Prior to yesterday’s event, organisers had warned walkers of the forecast, and had said it was “essential” to bring a waterproof jacket and trousers, spare socks, a hat, a scarf and gloves. Upon registering yesterday, entrants were also given an emergency kit containing a foil blanket, a whistle and a chocolate bar.
Some of the families who had signed up for the five-mile walk chose not to tackle the challenging conditions on the day and, in the end, just 150 parents, grandparents and children took part in the shortest of the three routes, which followed well-marked paths along low-lying land in the Hope Valley.
With the first of this year’s Walks for All over, the Jane Tomlinson Appeal is now set to launch the inaugural Lakes Walk for All, to be held on Sunday, September 9, while the second Dales Walk of All will take place on Sunday, August 18.
Registration for both is now open. Mr Tomlinson added: “It’s the first year for both the Peaks and the Lakes events.”
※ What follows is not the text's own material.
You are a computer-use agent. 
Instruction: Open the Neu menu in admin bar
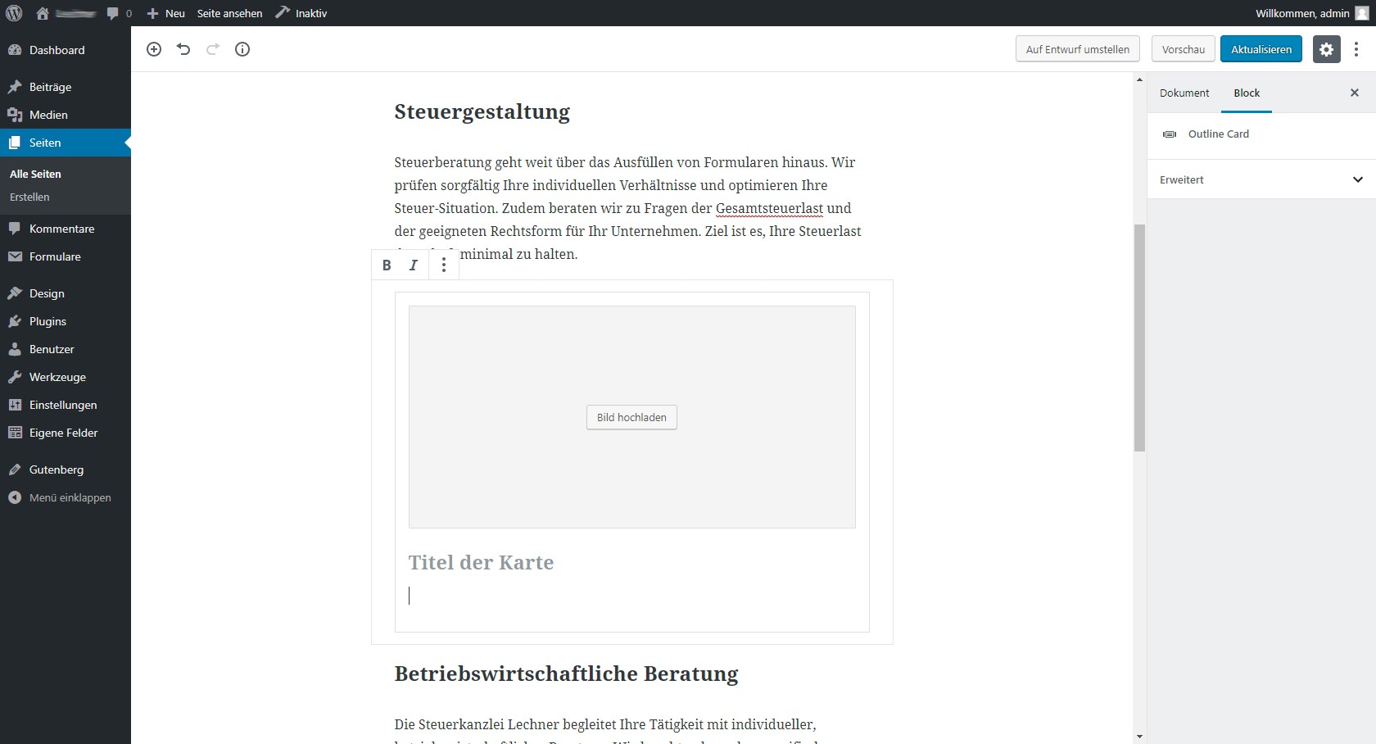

Yesterday’s date for the Peaks Walk for All wasn’t happened upon by chance, but specifically selected to coincide with the 80th anniversary of the Mass Trespass on Kinder Scout – one of the highest points taken in on the 24-mile route.
Angry they were denied the right to access much of the countryside, around 400 walkers set out from Bowden Bridge Quarry in Hayfield on April 24, 1932 and confronted keepers on the slopes of the 2,000ft Kinder Scout.
The act of rebellion was the catalyst for the “right to roam” on Britain’s countryside and eventually led to legislation in 1949 to establish the National Parks.